Privilege Escalation

Now, here is where things got tricky, even tho they should not have.

When looking at the network information and the processes running on the machine I noticed redis was running on localhost as root.

I also found a file called redis-openssl-gen-pass.txt in the home of a local user.

I though this was a hash and tried to find what exactly it was but couldn’t manage to figure it out.

From here Itried everything on hacktricks about redis but always got access denied.

trying to load module to execute commands

After a couple of hours struggling with the privilege escalation i gave up and went to sleep, later the next day i figured that since the boxe’s name was illusion couldn’t it be that i’ve been tricked?

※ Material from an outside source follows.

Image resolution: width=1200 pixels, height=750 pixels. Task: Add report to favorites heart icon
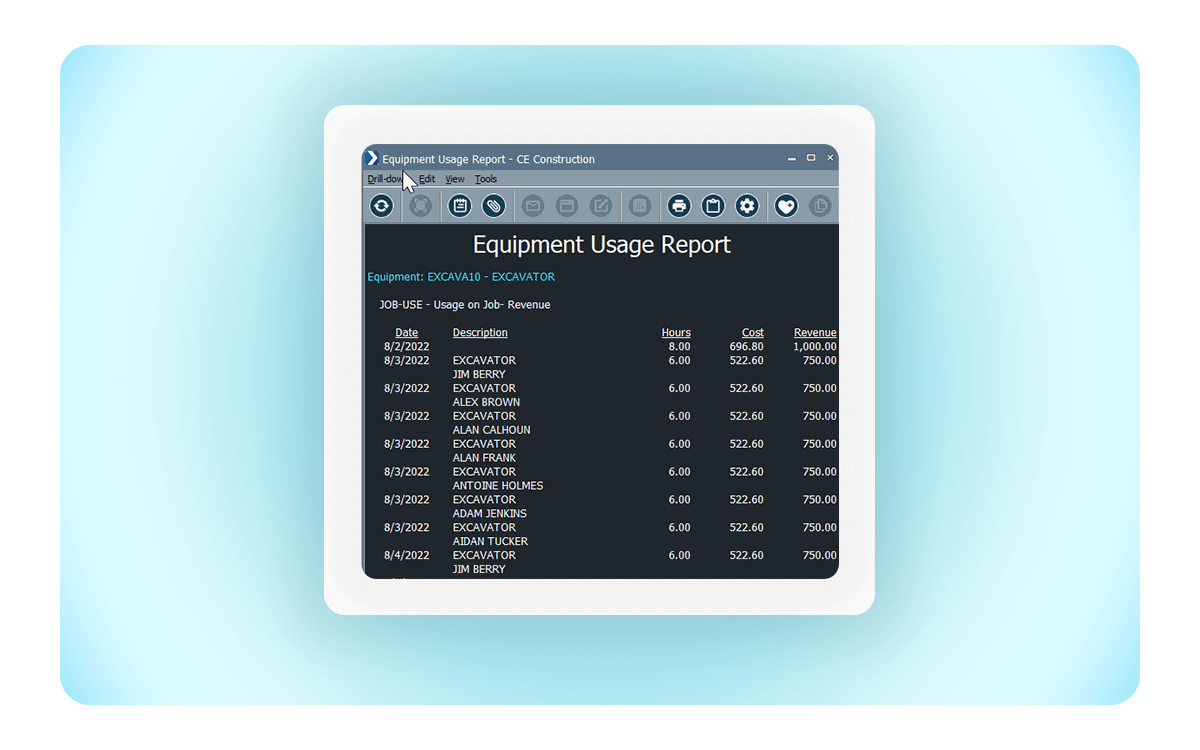(x=787, y=206)
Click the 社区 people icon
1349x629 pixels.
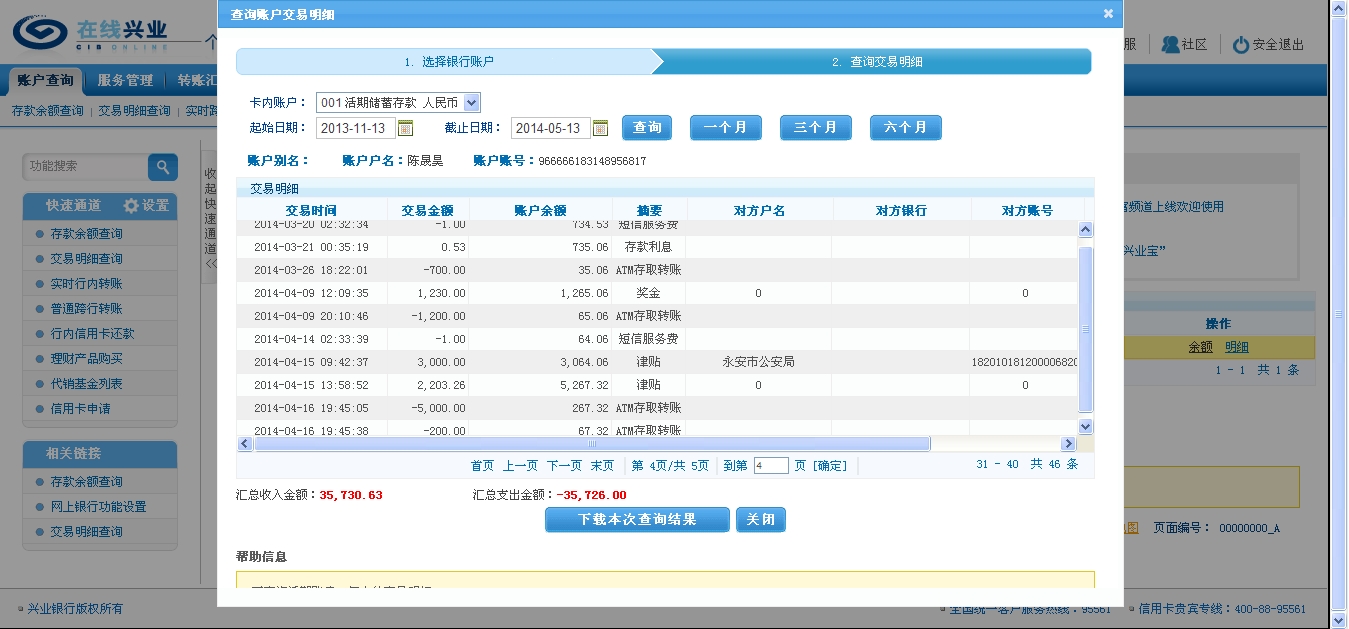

You see, the “hash” is not a hash at all, it’s the password for redis, and even tho i didn’t figure this out immediately i was so glad when this worked and i got access to a process running as root.

accessing redis with the long password

Now the actual privesc was easy enough, im pretty sure that by following any of the methods shown on hacktricks it was possible to escalate.

I went with the ssh method since it is the most stable shell and it also acts as a backdoor in case i want to access that machine in the future.

This was very straight forward, first of all i forwarded port 6379 on localhost to my machine using chisel (port forwarding tool):

Forwarding redis to Attack machine

Now i literally just followed the procedure outlined on hacktricks, which consisted of creating an ssh key and uploading it to the victim through redis, and since redis runs as root, i can write an ssh key for the root user.

Adding ssh keys for the root user
logging in as root

I have to say this box was far from medium in my opinion, the initial access was a hustle and the privesc, although obvious now was a real pain for a couple of hours.

Overall i have to say that this box was great practice, i learned a new way to bypass logins, exploited a SSTI and practiced some port forwarding.